EVANGELIZAÇÃO

Era início de uma manhã de outubro. O sol de Montes Claros, principal cidade do Norte de Minas, já nascera quente, provocando calor abafado, seco, escaldante. O jovem armou-se de seus assessórios de ciclista, apanhou sua bike e rumou para a estrada. Nada disse a seus pais.

O trepidar surdo dos pneus no asfalto estimulavam a sanha de dispender energia do jovem ciclista. Segue pela avenida Sanitária, avenida Cula Mangabeira, avenida Castelar Prates e, depois, pela BR 365 em direção à Pirapora. Começa a subir a serra, o corpo avisa que o esforço físico está excessivo e a mente alerta sobre o fato de ter esquecido de levar água consigo. O sol fica cada vez mais quente. Após pedalar forte por cerca de quinze quilômetros, quatro deles subindo a serra íngreme, durante quase meia hora sob o sol a pino, decide voltar.

Chega em casa uma hora depois, suado, desidratado, extenuado, ofegante.
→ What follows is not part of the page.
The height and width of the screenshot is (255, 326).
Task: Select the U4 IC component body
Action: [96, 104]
Senta-se no sofá enquanto retira dos pés as sapatilhas e movimenta os dedos dos pés em busca de relaxamento. A campainha toca. O jovem aguarda no sofá tentando estabilizar a sua respiração. Ninguém vai atender; a campainha soa pela segunda vez. O jovem ciclista caminha descalço e meio claudicante até o portão, onde depara com dois homens: um jovem e um outro um pouco mais velho.

– Bom dia, meu amigo – Disse-lhe o mais velho – Somos mensageiros de Deus, Testemunhas de Jeová, e estamos aqui para trazer a presença de Jesus na sua vida. Na bíblia...
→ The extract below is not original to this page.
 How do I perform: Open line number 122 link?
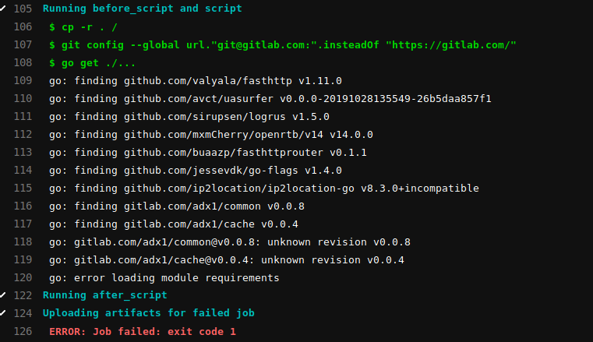pyautogui.click(x=23, y=295)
O jovem, postado de pé diante do seu interlocutor que falava sem parar, sentiu uma sensação de ondulação no chão sob seus pés; sua cabeça pareceu girar. Olhou para os lábios do seu interlocutor, viu-nos movimentar-se, mas não conseguia mais ouvir sequer uma palavra do que lhe estava sendo dito. As imagens dos dois homens à sua frente pareciam duplicar-se e voltar ao normal como numa flexão de inflar e desinflar as paredes de um balão. As vistas começaram a escurecer. O jovem sentiu que iria desmaiar; apoiou-se no portão para não cair e se viu amparado pelos dois homens.

– Acolhe este jovem que está se sentindo mal, ó Senhor...
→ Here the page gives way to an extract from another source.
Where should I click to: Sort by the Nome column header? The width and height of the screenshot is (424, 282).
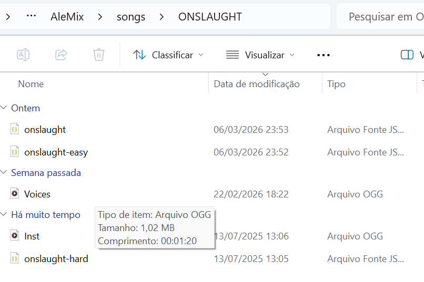(31, 84)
Foi então que o pai do jovem vinha da sala em direção ao portão e viu a cena: dois homens bem vestidos, portando pastas e panfletos evangélicos, segurando seu filho. A reação do pai foi impulsiva. Armou-se imediatamente com uma vassoura e partiu em defesa do filho que, na sua visão, estava sendo submetido a um ritual de exorcismo. Os dois crentes, ao verem o pai do jovem vindo ameaçadoramente em direção a eles, largaram o rapaz e fugiram correndo pela rua seguidos pelo homem que empunhava a vassoura e tentava atingir-lhes enquanto esbravejava:

– Seus crente fiduma... Volta aqui que eu vou mostrar procês como é que reza um pai-nosso... Cambada de vagabundo!...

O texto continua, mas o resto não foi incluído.